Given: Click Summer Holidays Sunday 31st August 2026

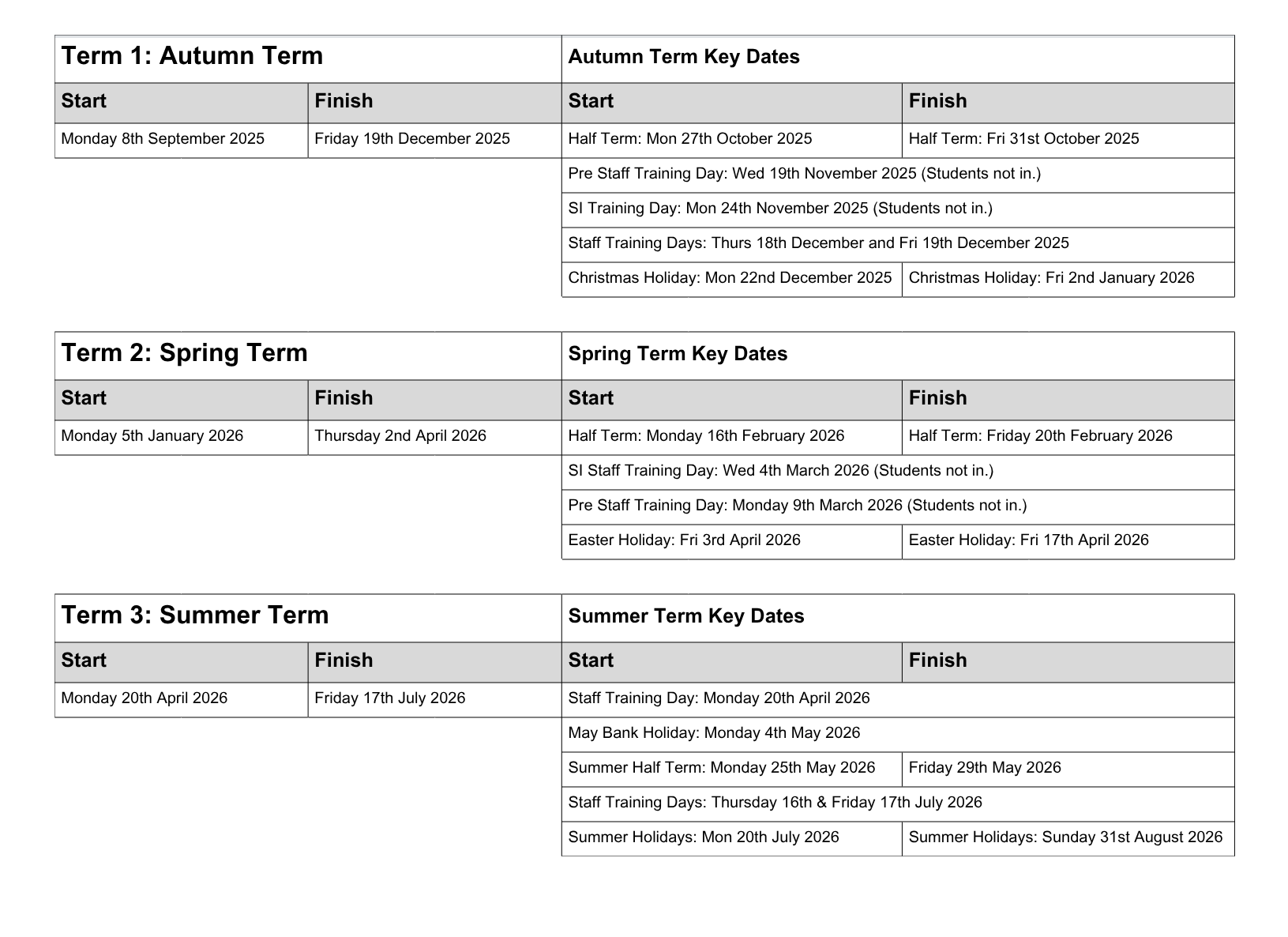Looking at the screenshot, I should coord(1065,837).
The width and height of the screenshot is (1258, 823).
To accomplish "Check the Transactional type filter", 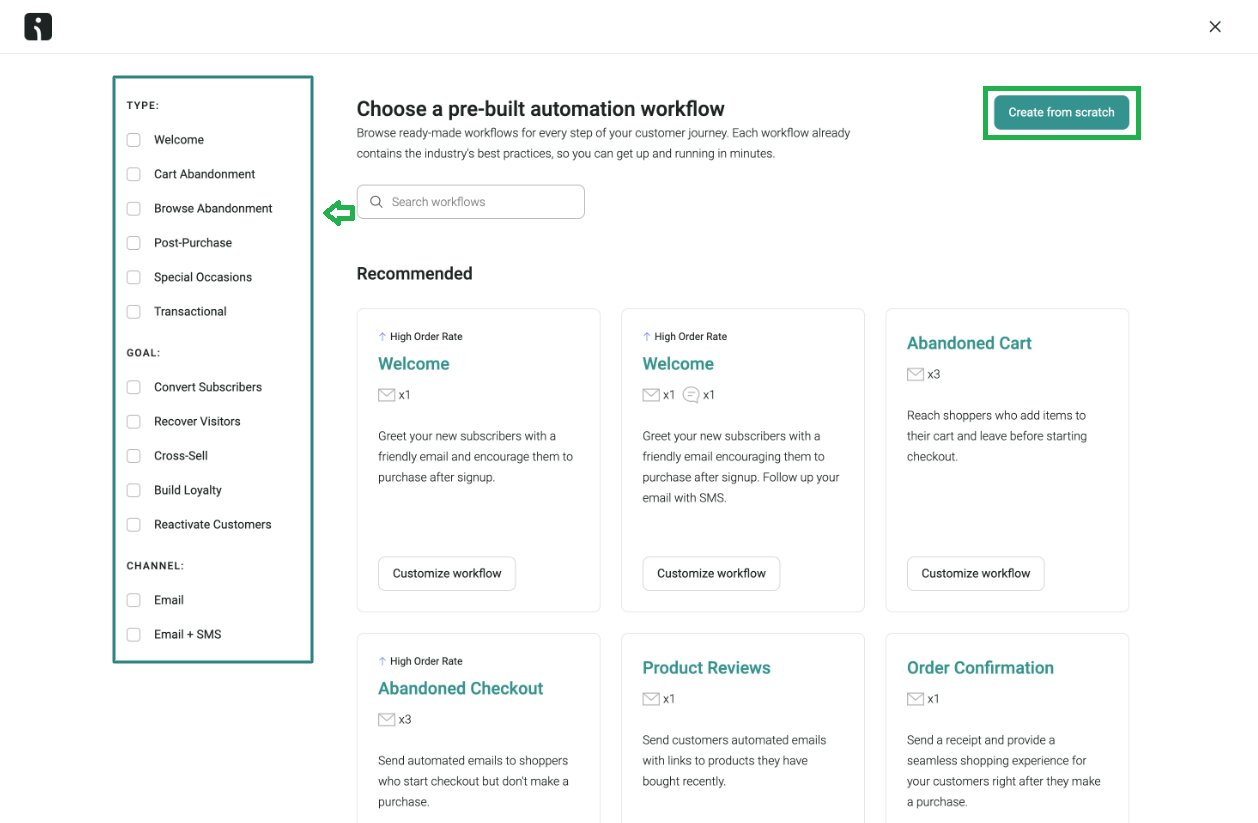I will [x=133, y=311].
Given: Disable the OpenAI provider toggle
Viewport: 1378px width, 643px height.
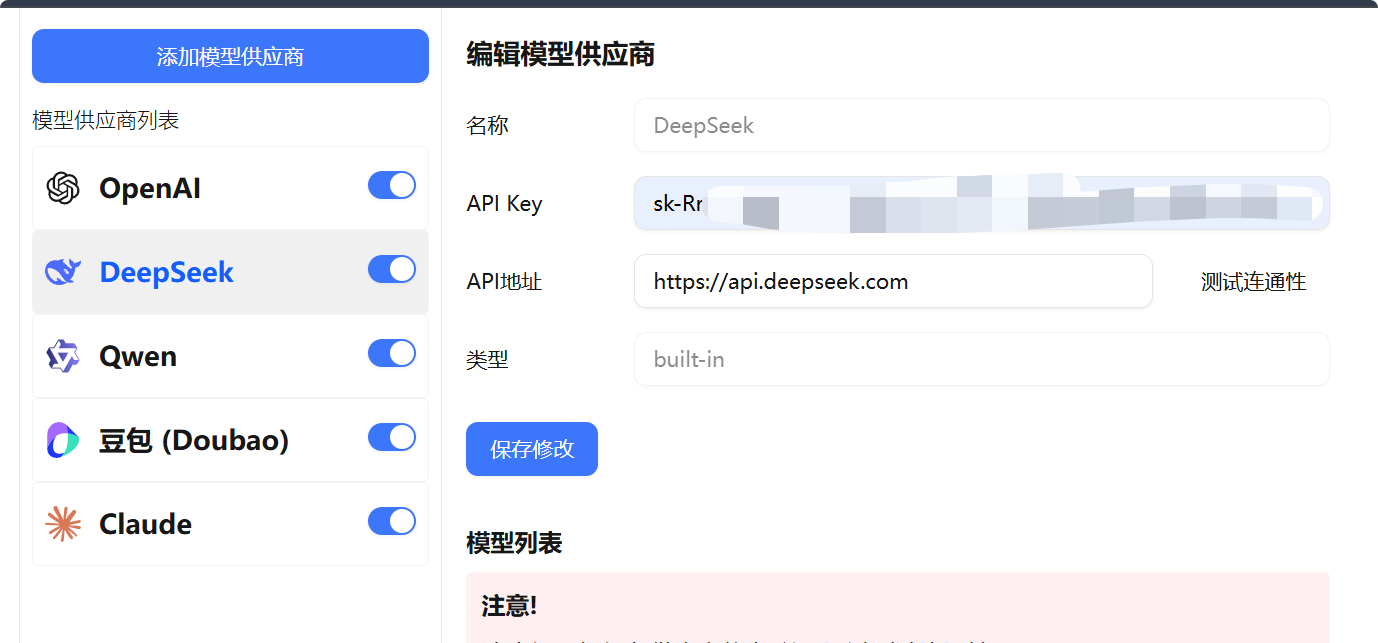Looking at the screenshot, I should [x=391, y=186].
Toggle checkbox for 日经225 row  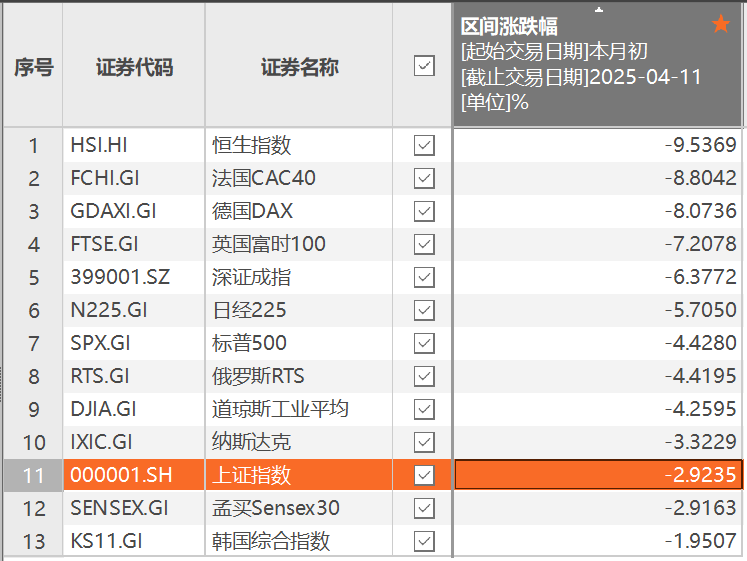pyautogui.click(x=424, y=310)
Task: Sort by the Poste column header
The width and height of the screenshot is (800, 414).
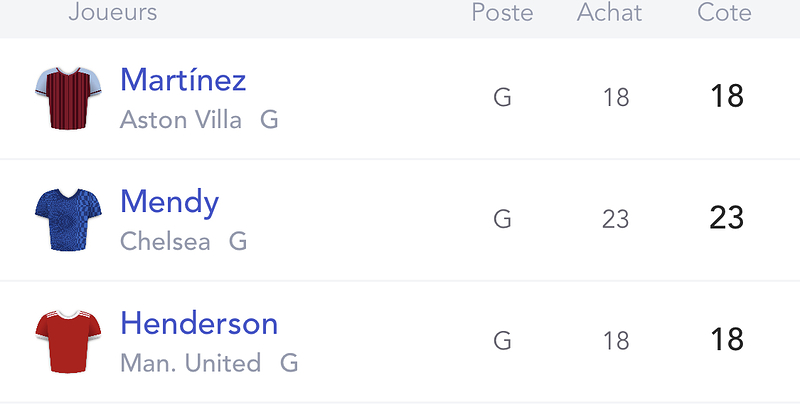Action: point(502,13)
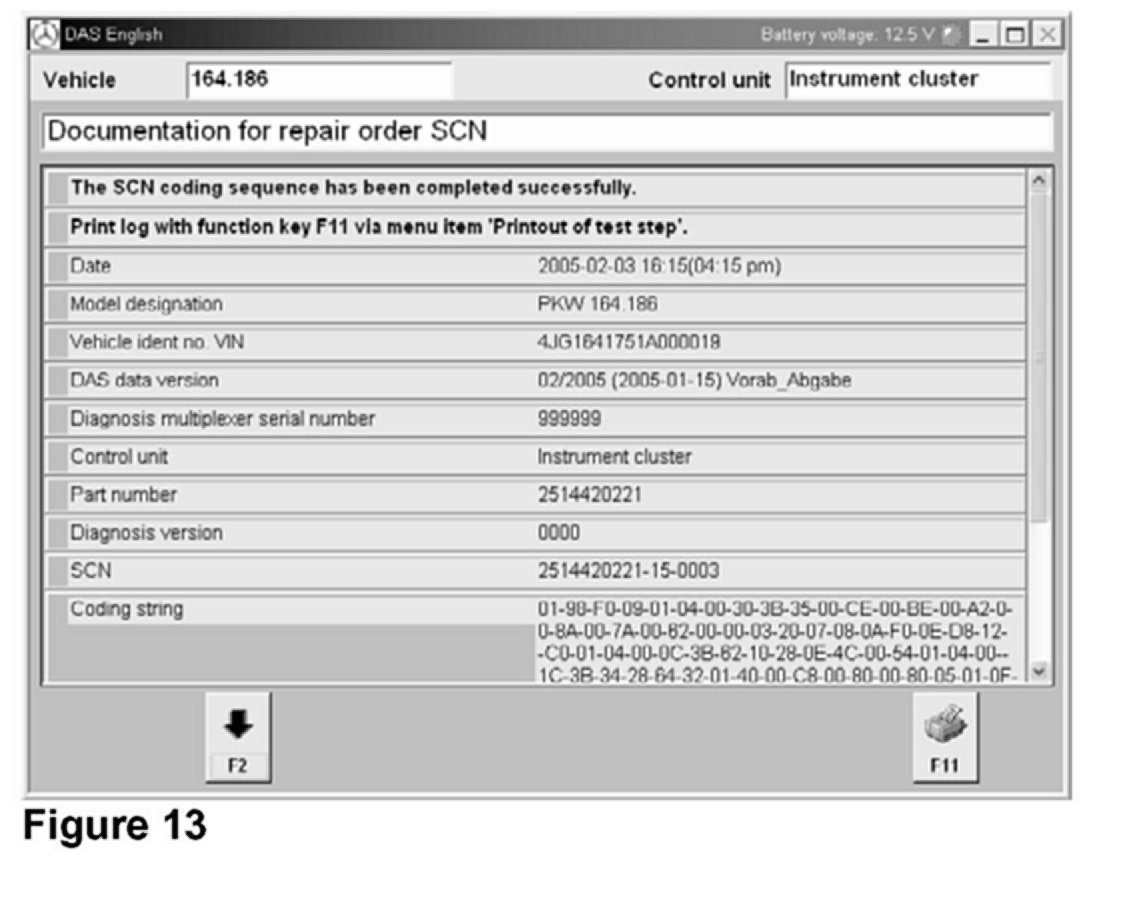This screenshot has width=1121, height=897.
Task: Click the battery status icon in title bar
Action: [x=949, y=35]
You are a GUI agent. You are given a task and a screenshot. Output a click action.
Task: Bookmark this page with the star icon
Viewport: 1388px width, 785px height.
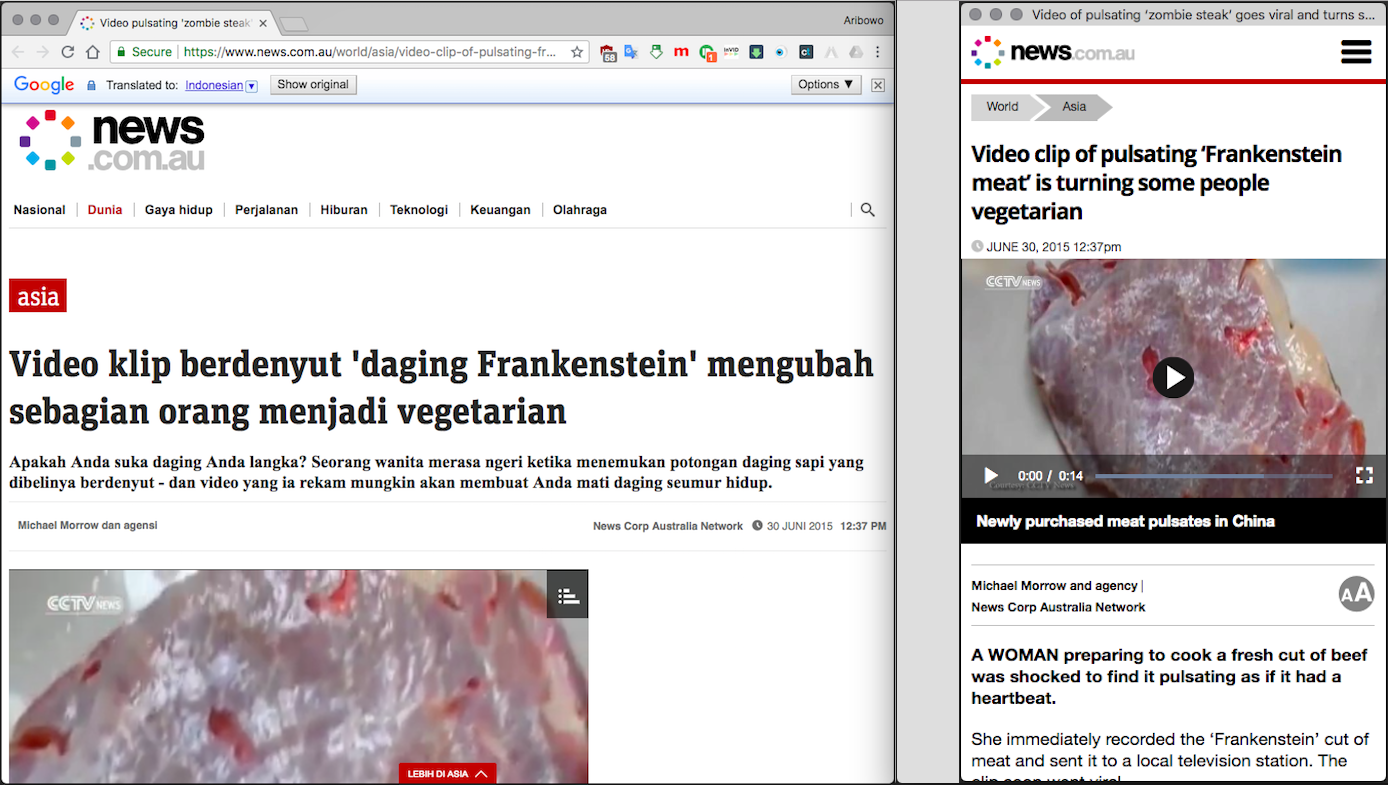click(577, 52)
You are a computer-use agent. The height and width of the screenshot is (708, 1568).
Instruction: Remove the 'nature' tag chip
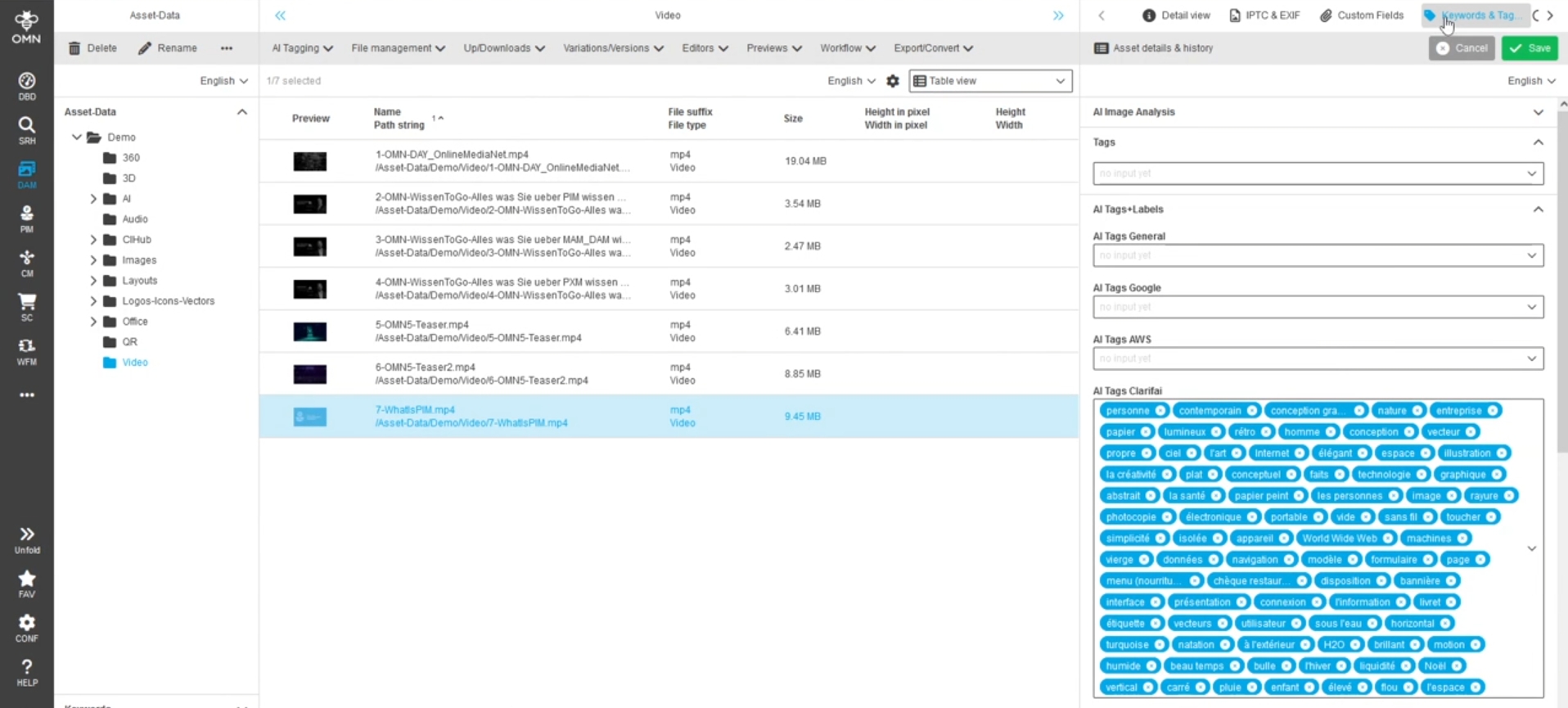[1417, 411]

**Task prompt:**
Pick out the lines above that hold the string "agent" and show them.

**Exercise output:**
You are a GUI agent. You are given a task and a screenshot. Output a click action.
You are a computer-use agent. The height and width of the screenshot is (708, 1568).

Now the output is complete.